■ What this task involves:
Quote the line containing "The width and height of the screenshot is (281, 413)." and all lines that follow it in the listing below, exactly as written.

■ Input:
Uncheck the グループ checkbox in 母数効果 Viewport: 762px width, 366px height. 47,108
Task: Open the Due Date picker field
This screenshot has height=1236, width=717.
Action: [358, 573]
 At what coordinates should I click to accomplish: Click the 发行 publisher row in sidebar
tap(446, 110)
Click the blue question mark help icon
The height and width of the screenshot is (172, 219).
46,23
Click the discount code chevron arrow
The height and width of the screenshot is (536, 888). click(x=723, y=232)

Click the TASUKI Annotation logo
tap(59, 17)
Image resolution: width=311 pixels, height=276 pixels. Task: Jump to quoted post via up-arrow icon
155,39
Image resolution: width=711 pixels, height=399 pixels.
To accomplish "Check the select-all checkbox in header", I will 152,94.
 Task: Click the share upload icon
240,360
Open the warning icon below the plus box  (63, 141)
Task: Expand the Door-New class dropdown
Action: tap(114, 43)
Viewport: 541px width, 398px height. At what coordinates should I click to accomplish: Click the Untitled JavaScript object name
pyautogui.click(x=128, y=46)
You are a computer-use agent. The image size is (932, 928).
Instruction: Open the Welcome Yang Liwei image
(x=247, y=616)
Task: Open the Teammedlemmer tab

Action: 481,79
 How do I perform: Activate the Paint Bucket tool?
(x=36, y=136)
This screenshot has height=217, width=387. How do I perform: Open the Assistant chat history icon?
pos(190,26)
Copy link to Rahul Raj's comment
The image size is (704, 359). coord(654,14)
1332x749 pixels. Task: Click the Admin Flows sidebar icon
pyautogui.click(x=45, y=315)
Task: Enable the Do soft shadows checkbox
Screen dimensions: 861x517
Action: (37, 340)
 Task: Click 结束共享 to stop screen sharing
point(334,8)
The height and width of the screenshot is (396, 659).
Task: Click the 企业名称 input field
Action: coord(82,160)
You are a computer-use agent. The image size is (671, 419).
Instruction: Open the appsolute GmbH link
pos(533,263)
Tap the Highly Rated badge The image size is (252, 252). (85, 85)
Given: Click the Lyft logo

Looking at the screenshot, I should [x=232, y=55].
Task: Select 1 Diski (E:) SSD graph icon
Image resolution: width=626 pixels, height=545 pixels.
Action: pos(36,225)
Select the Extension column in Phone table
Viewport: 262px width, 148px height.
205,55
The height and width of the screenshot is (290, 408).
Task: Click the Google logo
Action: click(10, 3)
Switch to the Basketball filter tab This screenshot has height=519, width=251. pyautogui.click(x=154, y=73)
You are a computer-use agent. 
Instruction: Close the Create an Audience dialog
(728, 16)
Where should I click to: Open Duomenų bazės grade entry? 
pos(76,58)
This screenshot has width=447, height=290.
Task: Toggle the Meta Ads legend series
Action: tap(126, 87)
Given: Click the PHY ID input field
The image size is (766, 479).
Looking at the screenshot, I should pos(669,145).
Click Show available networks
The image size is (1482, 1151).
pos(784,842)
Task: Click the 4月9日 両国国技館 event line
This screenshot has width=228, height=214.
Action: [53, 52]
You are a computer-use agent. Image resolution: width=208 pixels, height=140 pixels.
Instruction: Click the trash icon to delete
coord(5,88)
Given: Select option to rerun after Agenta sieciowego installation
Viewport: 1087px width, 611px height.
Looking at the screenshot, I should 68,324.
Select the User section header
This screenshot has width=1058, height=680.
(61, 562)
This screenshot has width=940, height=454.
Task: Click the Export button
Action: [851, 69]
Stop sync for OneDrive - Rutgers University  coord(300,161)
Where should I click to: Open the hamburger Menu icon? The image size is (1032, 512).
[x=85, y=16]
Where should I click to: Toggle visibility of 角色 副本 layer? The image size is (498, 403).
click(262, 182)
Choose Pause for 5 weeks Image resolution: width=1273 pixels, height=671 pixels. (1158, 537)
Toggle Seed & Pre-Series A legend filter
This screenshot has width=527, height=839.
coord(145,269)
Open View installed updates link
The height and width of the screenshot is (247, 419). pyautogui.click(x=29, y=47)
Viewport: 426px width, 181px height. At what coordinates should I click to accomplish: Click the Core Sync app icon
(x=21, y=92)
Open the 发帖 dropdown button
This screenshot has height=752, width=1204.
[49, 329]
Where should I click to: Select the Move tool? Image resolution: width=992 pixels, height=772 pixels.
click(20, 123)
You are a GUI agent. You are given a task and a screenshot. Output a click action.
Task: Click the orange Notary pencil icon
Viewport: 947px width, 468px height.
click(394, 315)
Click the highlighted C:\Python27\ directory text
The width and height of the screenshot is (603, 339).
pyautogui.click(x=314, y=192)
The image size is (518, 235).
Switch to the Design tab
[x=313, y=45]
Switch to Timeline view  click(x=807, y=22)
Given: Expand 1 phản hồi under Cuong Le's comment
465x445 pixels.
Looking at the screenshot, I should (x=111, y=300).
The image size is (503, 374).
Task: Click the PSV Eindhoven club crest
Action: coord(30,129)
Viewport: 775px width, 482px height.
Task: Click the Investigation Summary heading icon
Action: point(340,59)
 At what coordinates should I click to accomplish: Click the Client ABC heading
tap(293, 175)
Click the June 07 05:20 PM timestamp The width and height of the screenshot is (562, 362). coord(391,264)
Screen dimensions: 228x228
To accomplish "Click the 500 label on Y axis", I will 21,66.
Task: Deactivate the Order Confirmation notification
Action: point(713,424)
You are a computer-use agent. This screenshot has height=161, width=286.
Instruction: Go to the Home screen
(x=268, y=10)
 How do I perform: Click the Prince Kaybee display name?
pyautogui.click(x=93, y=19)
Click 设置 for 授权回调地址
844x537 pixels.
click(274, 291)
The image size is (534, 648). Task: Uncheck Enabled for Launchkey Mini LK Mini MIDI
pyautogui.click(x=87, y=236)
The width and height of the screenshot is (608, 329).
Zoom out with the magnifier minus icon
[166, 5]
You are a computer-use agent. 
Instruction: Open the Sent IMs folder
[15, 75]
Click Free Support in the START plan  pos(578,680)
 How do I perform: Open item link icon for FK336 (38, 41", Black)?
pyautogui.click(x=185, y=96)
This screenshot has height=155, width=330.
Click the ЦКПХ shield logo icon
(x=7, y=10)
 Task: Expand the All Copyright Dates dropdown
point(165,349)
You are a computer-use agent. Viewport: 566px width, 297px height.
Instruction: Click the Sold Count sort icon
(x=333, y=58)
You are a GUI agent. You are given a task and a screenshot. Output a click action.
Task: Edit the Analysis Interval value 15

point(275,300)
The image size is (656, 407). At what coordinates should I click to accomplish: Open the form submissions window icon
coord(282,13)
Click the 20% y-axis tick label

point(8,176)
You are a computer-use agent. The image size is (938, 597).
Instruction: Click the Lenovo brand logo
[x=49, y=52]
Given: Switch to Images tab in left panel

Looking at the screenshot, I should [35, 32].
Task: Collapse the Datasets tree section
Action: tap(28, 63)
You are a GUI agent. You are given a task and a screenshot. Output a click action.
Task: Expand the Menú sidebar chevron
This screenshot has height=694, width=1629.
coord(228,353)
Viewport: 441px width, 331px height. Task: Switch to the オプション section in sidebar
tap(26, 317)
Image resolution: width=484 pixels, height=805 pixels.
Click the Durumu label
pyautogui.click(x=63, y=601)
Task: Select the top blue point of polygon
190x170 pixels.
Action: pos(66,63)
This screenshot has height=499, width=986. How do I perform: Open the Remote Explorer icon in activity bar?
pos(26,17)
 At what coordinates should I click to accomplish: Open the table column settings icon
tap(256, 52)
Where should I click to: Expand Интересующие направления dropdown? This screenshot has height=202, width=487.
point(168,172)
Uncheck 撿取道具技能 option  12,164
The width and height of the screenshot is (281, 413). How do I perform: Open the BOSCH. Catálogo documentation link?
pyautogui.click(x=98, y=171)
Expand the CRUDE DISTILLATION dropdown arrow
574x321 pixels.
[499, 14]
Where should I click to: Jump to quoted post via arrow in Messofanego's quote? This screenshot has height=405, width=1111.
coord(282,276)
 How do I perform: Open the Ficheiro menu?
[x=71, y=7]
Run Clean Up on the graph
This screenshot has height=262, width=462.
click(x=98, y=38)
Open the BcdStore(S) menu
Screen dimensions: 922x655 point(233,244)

■ Answer to the exercise:
The width and height of the screenshot is (281, 413). How do I perform: Open the BOSCH. Catálogo documentation link?
pyautogui.click(x=98, y=171)
Expand the CRUDE DISTILLATION dropdown arrow
574x321 pixels.
[499, 14]
Where should I click to: Jump to quoted post via arrow in Messofanego's quote? This screenshot has height=405, width=1111.
coord(282,276)
 How do I perform: Open the Ficheiro menu?
[x=71, y=7]
Run Clean Up on the graph
This screenshot has height=262, width=462.
click(x=98, y=38)
Open the BcdStore(S) menu
Screen dimensions: 922x655 point(233,244)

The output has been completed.